D.M.: Pessoalmente retenho que os meios empregados pelos americanos nos últimos anos, não somente são pouco eficazes mas contraproducentes porque exasperam todo o mundo muçulmano e criam um movimento de simpatia pelo terrorismo. Ora, os simpatizantes são o oxigênio do terrorismo. Quanto mais simpatia mais os terroristas poderão agir porque se sentem legitimados.

Mesmo se os países europeus tiveram na última década dolorosas experiências com o terrorismo, combateram-no com meios do Estado de direito.

swissinfo: Seu relatório denuncia que 14 países europeus ajudaram os serviços secretos americanos ou toleraram suas atividades em seu território….

D.M.: Os países europeus dedicaram tempo aos serviços americanos no combate ao terrorismo. Decidiram deixar fazer o que quiseram os serviços secretos da superpotência e, por outro lado, reunciaram a defender seus próprios valores. Isso me parece muito preocupante.

A grande crítica que faço ao mundo ocidental é não ter discutido abertamente uma estratégia de combate ao terrorismo. A nível internacional, não existe nenhuma definição jurídica do terrorismo.

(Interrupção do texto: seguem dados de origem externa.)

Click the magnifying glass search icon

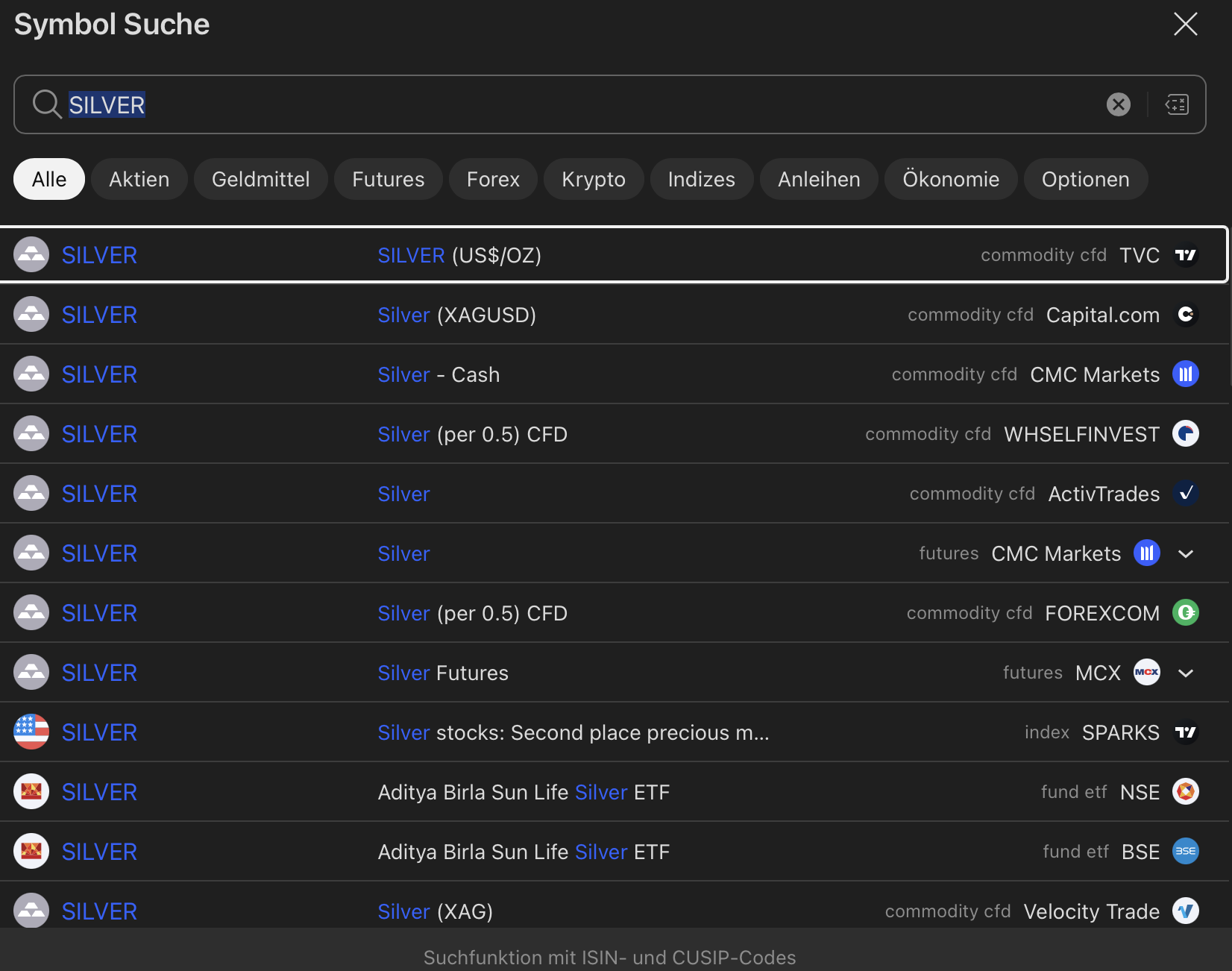(46, 104)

É portanto urgente definir uma estratégia comum que não seja unicamente baseada na repressão mas também na prevenção e na ação política.

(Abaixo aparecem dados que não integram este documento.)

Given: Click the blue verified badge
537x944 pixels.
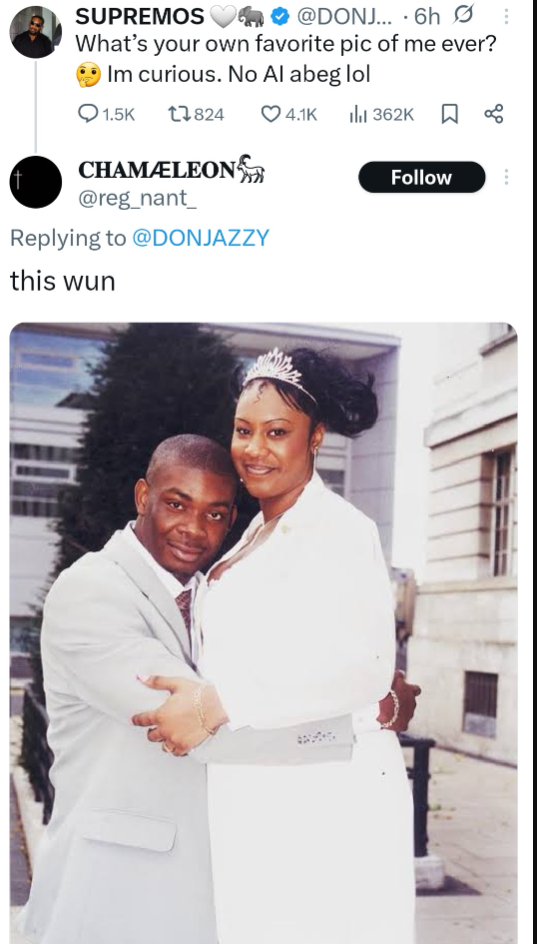Looking at the screenshot, I should coord(279,17).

swissinfo: Por que a Suíça é mencionada no relatório com tendo uma atitude “servil” para com os Estados Unidos?

D.M.: Pessoalmente fiquei chocado, por exemplo, com a facilidade com que a Suíça renovou a autorização anual de sobrevôo de seu território para os aviões da administração americana, quando havia indícios concretos de abusos cometidos pelos serviços secretos americanos.

Para renovar essa autorização, as autoridades suíças se contentaram de uma declaração verbal de um funcionário de Washington, que negava qualquer violação do espaço aéreo suíço.

swissinfo: O sr. prevê que o relatório seja aprovado na Assembléia do Conselho da Europa?

D.M.: Até pouco tempo atrás eu estava otimista. Mas agora não sei exatamente porque diversos países estão se empenhando a fundo para colocar em dúvida a honestidade e a correção desse relatório. Se os parlamentares preferirem a defesa intransigente de seus países ao invés de defenderem os valores do Conselho da Europa, as discussões podem transcorrer mal.

Entrevista swissinfo, Armando Mombelli

Em novembro de 2005, a Ong americana Human Rights Watch denunciou o rapto ilegal de supostos terroristas na Europa pelos serviços secretos americanos e a existência de centros secretos de detenção em alguns países europeus.

Poucos dias depois, o Conselho da Europa designou o senador suíço Dick Marty como presidente da comissão de dereitos humanos e o incumbiu de fazer uma relatório a respeito das denúncias.

Dia 7 de junho, o senador apresentou um relatório e um projeto de resolução que serão submetidos à Assembléia do Conselho da Europa, dia 27 de junho.

O relatório acusa 14 países europeus de terem ajudado os serviços secretos americanos ou tolerado atividades ilegais da CIA e seu próprio território.

A Suíça é criticada por ter renovado a autorização anual do sobrevôo de seu território para aviões da administração americana, quando havia indícios que os serviços secretos americanos haviam violado o espaço aéreo suíço transportando pessoas raptadas.

1945: Dick Marty nasce em Sorengo, perto de Lugano, sul da Suíça
1974: doutorado em direito nas universidades de Neuchâtel e de Friburg, Alemanha.
1975-89: substituto e procurador da República cantão do Ticino (região sul)
1989-95: ministro do governo cantonal do Ticino.
Desde 1995: Senador pelo Partido Radical.
Desde 1999: Deputado da Assembléia Parlamentar do Conselho da Europa.
Desde 2005: presidente da Commissão de Assuntos Jurídicos e dos Direitos Humanos do Conselho da Europa.